羽無が出ていった扉を呆けるように見つめながら、僕はそっと息をついた。

なんだ、余裕がないのは僕だけか。


僕の病室で、想いを伝えあったきり、特に進展と呼べるものは何もない。
お互いの関係に変化があったことを示すのは、呼び名と、彼女のタメ口だけで。


「(僕なんて、)」


まだ、名前を呼ぶのも呼ばれるのも慣れていないのに。

彼女の、鈴の音のような柔らかい声が、僕の鼓膜を揺らしてく。
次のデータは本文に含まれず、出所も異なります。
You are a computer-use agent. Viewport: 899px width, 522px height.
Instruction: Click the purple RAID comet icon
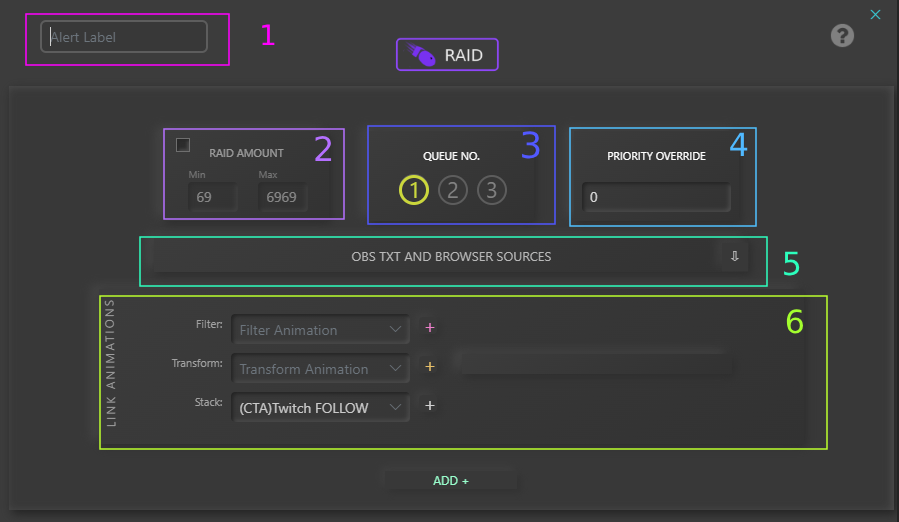coord(421,55)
僕の好きな声で。
話せなかった頃も、表情の変化は激しいし行動的だし、活発な子ではあったけど…話せるようになったら余計アクティブになった。
まだ癖で、反射的に声を上げるようなシーンでは、息を飲み込むように止めてしまったり、笑うときもくすくすと喉の奥で笑ったりするけれど。前よりずっと、元気で明るくなった、と思う。

僕は、そんな彼女の変化に…まだ慣れずにいる。


からかうだけだった、いつもと変わらないただの一生徒が、今じゃあんなに取り乱すほど僕の核を作ってる。馬鹿みたいな話だ。
からかうはずだったのに…僕がからかわれてる気分だ。翻弄されてる。分かるからこそ、面白くない。

彼女を前にすると、自分が思った以上に奥手で格好悪い男なんだと思い知らされるようで…


「…………はぁ、」


なんて女々しいんだ。好きな人のことを思ってため息をつく僕。未だ嘗て僕がそんなになよなよしい男だと思った人間が居ただろうか。いやいないだろう、だって僕は、巷じゃ噂の町をも仕切る鬼風紀委員長なんだから。
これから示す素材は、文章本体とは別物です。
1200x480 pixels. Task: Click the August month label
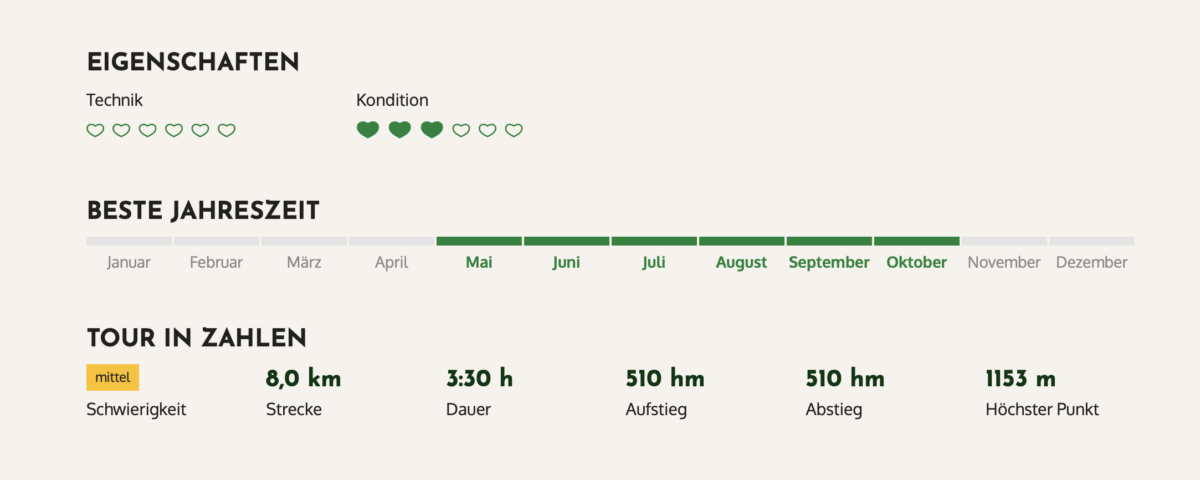click(742, 262)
日曜日の学校でため息なんて。それこそ幸せが逃げていきそうだ。せっかく、愛すべき学校に愛すべき人と一緒で過ごしてるのに。

………言ってて恥ずかしくなってきた。



「ヒバリ、ヒバリ」

「ん…なに、うるさいよ。まだ仕事中なんだ、静かにしてて」

「ヒバリ」

「餌ならさっきやったでしょ」



羽無が。

あの廃屋から帰ってきて以来、手段として使っただけのはずの黄色い小鳥が、今じゃすっかりなついてしまって僕のそばを離れない。
教えた校歌もやっぱり音を外して覚えている、インコモドキ。物覚えはいいくせに、歌はへたくそ。

羽無はそんな小鳥に嫉妬するでもなく、可愛い可愛いと愛でては仕事の合間に構って遊んでいるので、世話を全部押し付けてやった。
(って言っても、飼ってるわけじゃないし勝手についてくるだけだから、気紛れに餌やりをやらせてるだけだけどね)

羽無は時々小鳥と一緒に歌の練習をする。決まって校歌だ。
羽無の優しい音色に水を射すように、小鳥の尖った間抜けな歌声とも取れない鳴き声が混ざる。
ところが羽無は、それに馴染むように音調や声色を変えて歌うものだから、不思議と耳障りに感じない。引き立てているようにさえ聞こえる。最近練習を始めたばかりなのに、センスは一流だ。


「ハナ、デンワ。ハナ、デンワ」

「電話?羽無から電話なんて、」


「っ恭弥ー!」


掛かってきてないよ、と言おうとしたその瞬間。
バタバタと廊下を走る音がして、慌ただしく開け放たれた応接室の扉。何事かとそちらに目をやれば、片手に携帯電話を握りしめた羽無が落ち着きなくぱたぱたと入ってきて、ソファーの定位置にある自分の荷物を漁り始めた。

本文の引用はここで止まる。